## begin Data records

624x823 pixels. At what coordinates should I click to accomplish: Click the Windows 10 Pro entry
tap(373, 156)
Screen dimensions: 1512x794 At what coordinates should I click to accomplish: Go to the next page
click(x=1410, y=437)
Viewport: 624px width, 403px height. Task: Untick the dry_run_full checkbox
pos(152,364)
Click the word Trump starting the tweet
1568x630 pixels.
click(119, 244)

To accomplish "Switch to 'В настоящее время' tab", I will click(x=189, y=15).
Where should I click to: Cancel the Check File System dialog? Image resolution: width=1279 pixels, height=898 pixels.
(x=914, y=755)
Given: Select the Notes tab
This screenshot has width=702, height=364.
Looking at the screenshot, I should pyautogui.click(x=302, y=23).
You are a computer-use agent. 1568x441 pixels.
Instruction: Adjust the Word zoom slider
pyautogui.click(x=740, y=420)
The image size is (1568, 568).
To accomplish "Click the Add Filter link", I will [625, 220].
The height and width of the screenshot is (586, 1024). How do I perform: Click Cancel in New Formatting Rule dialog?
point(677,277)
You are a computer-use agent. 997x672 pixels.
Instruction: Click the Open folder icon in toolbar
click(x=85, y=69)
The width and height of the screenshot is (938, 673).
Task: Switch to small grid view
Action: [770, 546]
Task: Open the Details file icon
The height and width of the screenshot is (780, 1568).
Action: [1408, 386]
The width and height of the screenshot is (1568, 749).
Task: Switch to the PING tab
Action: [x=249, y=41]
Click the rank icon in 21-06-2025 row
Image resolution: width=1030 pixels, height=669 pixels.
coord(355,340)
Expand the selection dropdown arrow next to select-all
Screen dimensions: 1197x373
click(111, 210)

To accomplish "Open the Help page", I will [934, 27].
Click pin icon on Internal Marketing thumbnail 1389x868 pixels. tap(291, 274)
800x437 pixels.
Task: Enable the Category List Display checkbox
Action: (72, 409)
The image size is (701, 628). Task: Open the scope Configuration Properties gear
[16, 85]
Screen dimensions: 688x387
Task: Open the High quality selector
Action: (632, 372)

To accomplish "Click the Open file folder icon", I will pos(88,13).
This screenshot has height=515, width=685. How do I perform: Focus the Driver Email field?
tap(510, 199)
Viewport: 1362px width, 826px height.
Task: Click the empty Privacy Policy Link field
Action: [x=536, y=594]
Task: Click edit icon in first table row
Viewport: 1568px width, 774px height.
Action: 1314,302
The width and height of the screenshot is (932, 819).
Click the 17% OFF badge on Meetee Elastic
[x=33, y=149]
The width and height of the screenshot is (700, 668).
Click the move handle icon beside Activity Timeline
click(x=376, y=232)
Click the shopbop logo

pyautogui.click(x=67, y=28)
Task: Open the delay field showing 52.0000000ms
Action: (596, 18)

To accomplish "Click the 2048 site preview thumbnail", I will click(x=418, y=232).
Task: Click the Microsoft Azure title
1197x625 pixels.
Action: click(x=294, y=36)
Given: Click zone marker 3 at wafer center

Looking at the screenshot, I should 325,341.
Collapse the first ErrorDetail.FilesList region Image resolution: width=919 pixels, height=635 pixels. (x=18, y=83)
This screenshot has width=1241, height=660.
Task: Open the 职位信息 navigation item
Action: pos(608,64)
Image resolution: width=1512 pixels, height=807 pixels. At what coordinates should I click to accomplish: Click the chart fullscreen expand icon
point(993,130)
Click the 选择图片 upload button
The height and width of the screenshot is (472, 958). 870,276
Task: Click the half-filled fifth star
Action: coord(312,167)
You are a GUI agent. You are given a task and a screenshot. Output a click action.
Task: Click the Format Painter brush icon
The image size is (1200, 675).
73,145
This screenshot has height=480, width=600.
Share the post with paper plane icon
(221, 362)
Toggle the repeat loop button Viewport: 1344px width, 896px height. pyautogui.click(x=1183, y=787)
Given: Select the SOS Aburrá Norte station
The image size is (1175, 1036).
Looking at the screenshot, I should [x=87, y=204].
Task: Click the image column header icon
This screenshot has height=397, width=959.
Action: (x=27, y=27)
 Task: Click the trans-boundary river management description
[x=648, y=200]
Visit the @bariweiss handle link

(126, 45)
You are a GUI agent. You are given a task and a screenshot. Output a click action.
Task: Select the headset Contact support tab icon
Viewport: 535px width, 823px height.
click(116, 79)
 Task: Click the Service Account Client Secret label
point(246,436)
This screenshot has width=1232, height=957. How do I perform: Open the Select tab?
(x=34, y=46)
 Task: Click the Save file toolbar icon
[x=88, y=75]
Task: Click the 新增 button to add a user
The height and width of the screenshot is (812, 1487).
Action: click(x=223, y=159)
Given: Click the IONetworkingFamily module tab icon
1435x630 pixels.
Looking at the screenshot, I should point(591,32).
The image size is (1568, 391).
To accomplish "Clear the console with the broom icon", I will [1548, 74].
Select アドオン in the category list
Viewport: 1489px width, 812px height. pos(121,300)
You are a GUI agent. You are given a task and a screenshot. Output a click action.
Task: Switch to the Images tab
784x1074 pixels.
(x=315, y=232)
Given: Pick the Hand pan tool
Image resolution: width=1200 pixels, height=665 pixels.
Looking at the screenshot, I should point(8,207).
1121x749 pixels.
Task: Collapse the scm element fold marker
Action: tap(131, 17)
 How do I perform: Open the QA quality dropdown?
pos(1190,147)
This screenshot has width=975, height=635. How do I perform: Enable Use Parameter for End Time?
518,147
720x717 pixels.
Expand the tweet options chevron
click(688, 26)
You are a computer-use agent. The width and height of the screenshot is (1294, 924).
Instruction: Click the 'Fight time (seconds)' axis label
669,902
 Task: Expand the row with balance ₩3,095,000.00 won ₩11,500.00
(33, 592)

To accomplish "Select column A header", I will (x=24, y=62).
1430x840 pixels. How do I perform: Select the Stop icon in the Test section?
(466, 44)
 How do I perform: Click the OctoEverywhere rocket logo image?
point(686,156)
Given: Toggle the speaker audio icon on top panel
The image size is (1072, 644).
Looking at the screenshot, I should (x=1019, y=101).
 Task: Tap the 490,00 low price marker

## end Data records

_Exercise details_
Reproduce the full listing above, substituting "GUI automation agent" for "computer-use agent" everywhere it occurs and leaving everything else unchanged.

_Response_
624x823 pixels. At what coordinates should I click to accomplish: Click the Windows 10 Pro entry
tap(373, 156)
Screen dimensions: 1512x794 At what coordinates should I click to accomplish: Go to the next page
click(x=1410, y=437)
Viewport: 624px width, 403px height. Task: Untick the dry_run_full checkbox
pos(152,364)
Click the word Trump starting the tweet
1568x630 pixels.
click(119, 244)

To accomplish "Switch to 'В настоящее время' tab", I will click(x=189, y=15).
Where should I click to: Cancel the Check File System dialog? Image resolution: width=1279 pixels, height=898 pixels.
(x=914, y=755)
Given: Select the Notes tab
This screenshot has width=702, height=364.
Looking at the screenshot, I should pyautogui.click(x=302, y=23).
You are a GUI automation agent. 1568x441 pixels.
Instruction: Adjust the Word zoom slider
pyautogui.click(x=740, y=420)
The image size is (1568, 568).
To accomplish "Click the Add Filter link", I will [625, 220].
The height and width of the screenshot is (586, 1024). How do I perform: Click Cancel in New Formatting Rule dialog?
point(677,277)
You are a GUI automation agent. 997x672 pixels.
Instruction: Click the Open folder icon in toolbar
click(x=85, y=69)
The width and height of the screenshot is (938, 673).
Task: Switch to small grid view
Action: [770, 546]
Task: Open the Details file icon
The height and width of the screenshot is (780, 1568).
Action: [1408, 386]
The width and height of the screenshot is (1568, 749).
Task: Switch to the PING tab
Action: [x=249, y=41]
Click the rank icon in 21-06-2025 row
Image resolution: width=1030 pixels, height=669 pixels.
coord(355,340)
Expand the selection dropdown arrow next to select-all
Screen dimensions: 1197x373
click(111, 210)

To accomplish "Open the Help page", I will [934, 27].
Click pin icon on Internal Marketing thumbnail 1389x868 pixels. tap(291, 274)
800x437 pixels.
Task: Enable the Category List Display checkbox
Action: (72, 409)
The image size is (701, 628). Task: Open the scope Configuration Properties gear
[16, 85]
Screen dimensions: 688x387
Task: Open the High quality selector
Action: (632, 372)

To accomplish "Click the Open file folder icon", I will pos(88,13).
This screenshot has height=515, width=685. How do I perform: Focus the Driver Email field?
tap(510, 199)
Viewport: 1362px width, 826px height.
Task: Click the empty Privacy Policy Link field
Action: [x=536, y=594]
Task: Click edit icon in first table row
Viewport: 1568px width, 774px height.
Action: 1314,302
The width and height of the screenshot is (932, 819).
Click the 17% OFF badge on Meetee Elastic
[x=33, y=149]
The width and height of the screenshot is (700, 668).
Click the move handle icon beside Activity Timeline
click(x=376, y=232)
Click the shopbop logo

pyautogui.click(x=67, y=28)
Task: Open the delay field showing 52.0000000ms
Action: (596, 18)

To accomplish "Click the 2048 site preview thumbnail", I will click(x=418, y=232).
Task: Click the Microsoft Azure title
1197x625 pixels.
Action: click(x=294, y=36)
Given: Click zone marker 3 at wafer center

Looking at the screenshot, I should 325,341.
Collapse the first ErrorDetail.FilesList region Image resolution: width=919 pixels, height=635 pixels. (x=18, y=83)
This screenshot has width=1241, height=660.
Task: Open the 职位信息 navigation item
Action: pos(608,64)
Image resolution: width=1512 pixels, height=807 pixels. At what coordinates should I click to accomplish: Click the chart fullscreen expand icon
point(993,130)
Click the 选择图片 upload button
The height and width of the screenshot is (472, 958). 870,276
Task: Click the half-filled fifth star
Action: coord(312,167)
You are a GUI agent. You are given a task and a screenshot. Output a click action.
Task: Click the Format Painter brush icon
The image size is (1200, 675).
73,145
This screenshot has height=480, width=600.
Share the post with paper plane icon
(221, 362)
Toggle the repeat loop button Viewport: 1344px width, 896px height. pyautogui.click(x=1183, y=787)
Given: Select the SOS Aburrá Norte station
The image size is (1175, 1036).
Looking at the screenshot, I should [x=87, y=204].
Task: Click the image column header icon
This screenshot has height=397, width=959.
Action: (x=27, y=27)
 Task: Click the trans-boundary river management description
[x=648, y=200]
Visit the @bariweiss handle link

(126, 45)
You are a GUI agent. You are given a task and a screenshot. Output a click action.
Task: Select the headset Contact support tab icon
Viewport: 535px width, 823px height.
click(116, 79)
 Task: Click the Service Account Client Secret label
point(246,436)
This screenshot has width=1232, height=957. How do I perform: Open the Select tab?
(x=34, y=46)
 Task: Click the Save file toolbar icon
[x=88, y=75]
Task: Click the 新增 button to add a user
The height and width of the screenshot is (812, 1487).
Action: click(x=223, y=159)
Given: Click the IONetworkingFamily module tab icon
1435x630 pixels.
Looking at the screenshot, I should point(591,32).
The image size is (1568, 391).
To accomplish "Clear the console with the broom icon", I will [1548, 74].
Select アドオン in the category list
Viewport: 1489px width, 812px height. pos(121,300)
You are a GUI agent. You are given a task and a screenshot. Output a click action.
Task: Switch to the Images tab
784x1074 pixels.
(x=315, y=232)
Given: Pick the Hand pan tool
Image resolution: width=1200 pixels, height=665 pixels.
Looking at the screenshot, I should point(8,207).
1121x749 pixels.
Task: Collapse the scm element fold marker
Action: tap(131, 17)
 How do I perform: Open the QA quality dropdown?
pos(1190,147)
This screenshot has width=975, height=635. How do I perform: Enable Use Parameter for End Time?
518,147
720x717 pixels.
Expand the tweet options chevron
click(688, 26)
You are a GUI automation agent. The width and height of the screenshot is (1294, 924).
Instruction: Click the 'Fight time (seconds)' axis label
669,902
 Task: Expand the row with balance ₩3,095,000.00 won ₩11,500.00
(33, 592)

To accomplish "Select column A header", I will (x=24, y=62).
1430x840 pixels. How do I perform: Select the Stop icon in the Test section?
(466, 44)
 How do I perform: Click the OctoEverywhere rocket logo image?
point(686,156)
Given: Toggle the speaker audio icon on top panel
The image size is (1072, 644).
Looking at the screenshot, I should (x=1019, y=101).
 Task: Tap the 490,00 low price marker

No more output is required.